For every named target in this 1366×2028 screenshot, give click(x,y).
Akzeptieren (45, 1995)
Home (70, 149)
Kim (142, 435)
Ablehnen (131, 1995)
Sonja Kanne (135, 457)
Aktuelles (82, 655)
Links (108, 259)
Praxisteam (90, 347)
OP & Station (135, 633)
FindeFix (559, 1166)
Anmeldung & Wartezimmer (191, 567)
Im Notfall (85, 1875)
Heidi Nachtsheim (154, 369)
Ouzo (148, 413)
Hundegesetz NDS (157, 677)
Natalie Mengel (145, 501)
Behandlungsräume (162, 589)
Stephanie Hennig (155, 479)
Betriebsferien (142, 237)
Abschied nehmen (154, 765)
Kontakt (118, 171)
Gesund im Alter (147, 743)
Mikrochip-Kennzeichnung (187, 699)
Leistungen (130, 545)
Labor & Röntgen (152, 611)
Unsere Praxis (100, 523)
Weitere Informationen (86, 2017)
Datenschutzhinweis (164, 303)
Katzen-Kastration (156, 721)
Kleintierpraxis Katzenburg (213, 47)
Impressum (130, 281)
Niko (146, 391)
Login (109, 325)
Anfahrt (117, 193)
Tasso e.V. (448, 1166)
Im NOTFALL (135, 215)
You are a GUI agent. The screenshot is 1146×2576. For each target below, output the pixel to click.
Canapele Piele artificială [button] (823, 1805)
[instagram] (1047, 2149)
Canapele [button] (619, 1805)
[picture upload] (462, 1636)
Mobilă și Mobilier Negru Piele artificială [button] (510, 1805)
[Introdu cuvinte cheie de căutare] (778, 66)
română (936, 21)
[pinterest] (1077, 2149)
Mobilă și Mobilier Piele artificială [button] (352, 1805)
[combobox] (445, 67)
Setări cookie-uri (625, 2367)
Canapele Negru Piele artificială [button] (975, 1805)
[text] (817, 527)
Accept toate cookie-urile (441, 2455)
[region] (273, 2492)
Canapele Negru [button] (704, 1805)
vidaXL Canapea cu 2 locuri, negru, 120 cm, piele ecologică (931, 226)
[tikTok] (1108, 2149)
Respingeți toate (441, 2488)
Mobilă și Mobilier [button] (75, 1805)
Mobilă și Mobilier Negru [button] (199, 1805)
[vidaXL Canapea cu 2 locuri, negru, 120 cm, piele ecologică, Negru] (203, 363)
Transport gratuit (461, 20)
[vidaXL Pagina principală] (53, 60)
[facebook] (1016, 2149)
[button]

━━━━━━━━

Return all of the above records exactly, leaving no line out.

SOLUTION TO THIS PROBLEM:
For every named target in this 1366×2028 screenshot, give click(x,y).
Akzeptieren (45, 1995)
Home (70, 149)
Kim (142, 435)
Ablehnen (131, 1995)
Sonja Kanne (135, 457)
Aktuelles (82, 655)
Links (108, 259)
Praxisteam (90, 347)
OP & Station (135, 633)
FindeFix (559, 1166)
Anmeldung & Wartezimmer (191, 567)
Im Notfall (85, 1875)
Heidi Nachtsheim (154, 369)
Ouzo (148, 413)
Hundegesetz NDS (157, 677)
Natalie Mengel (145, 501)
Behandlungsräume (162, 589)
Stephanie Hennig (155, 479)
Betriebsferien (142, 237)
Abschied nehmen (154, 765)
Kontakt (118, 171)
Gesund im Alter (147, 743)
Mikrochip-Kennzeichnung (187, 699)
Leistungen (130, 545)
Labor & Röntgen (152, 611)
Unsere Praxis (100, 523)
Weitere Informationen (86, 2017)
Datenschutzhinweis (164, 303)
Katzen-Kastration (156, 721)
Kleintierpraxis Katzenburg (213, 47)
Impressum (130, 281)
Niko (146, 391)
Login (109, 325)
Anfahrt (117, 193)
Tasso e.V. (448, 1166)
Im NOTFALL (135, 215)
You are a GUI agent. The screenshot is 1146×2576. For each target below, output the pixel to click.
Canapele Piele artificială [button] (823, 1805)
[instagram] (1047, 2149)
Canapele [button] (619, 1805)
[picture upload] (462, 1636)
Mobilă și Mobilier Negru Piele artificială [button] (510, 1805)
[Introdu cuvinte cheie de căutare] (778, 66)
română (936, 21)
[pinterest] (1077, 2149)
Mobilă și Mobilier Piele artificială [button] (352, 1805)
[combobox] (445, 67)
Setări cookie-uri (625, 2367)
Canapele Negru Piele artificială [button] (975, 1805)
[text] (817, 527)
Accept toate cookie-urile (441, 2455)
[region] (273, 2492)
Canapele Negru [button] (704, 1805)
vidaXL Canapea cu 2 locuri, negru, 120 cm, piele ecologică (931, 226)
[tikTok] (1108, 2149)
Respingeți toate (441, 2488)
Mobilă și Mobilier [button] (75, 1805)
Mobilă și Mobilier Negru [button] (199, 1805)
[vidaXL Canapea cu 2 locuri, negru, 120 cm, piele ecologică, Negru] (203, 363)
Transport gratuit (461, 20)
[vidaXL Pagina principală] (53, 60)
[facebook] (1016, 2149)
[button]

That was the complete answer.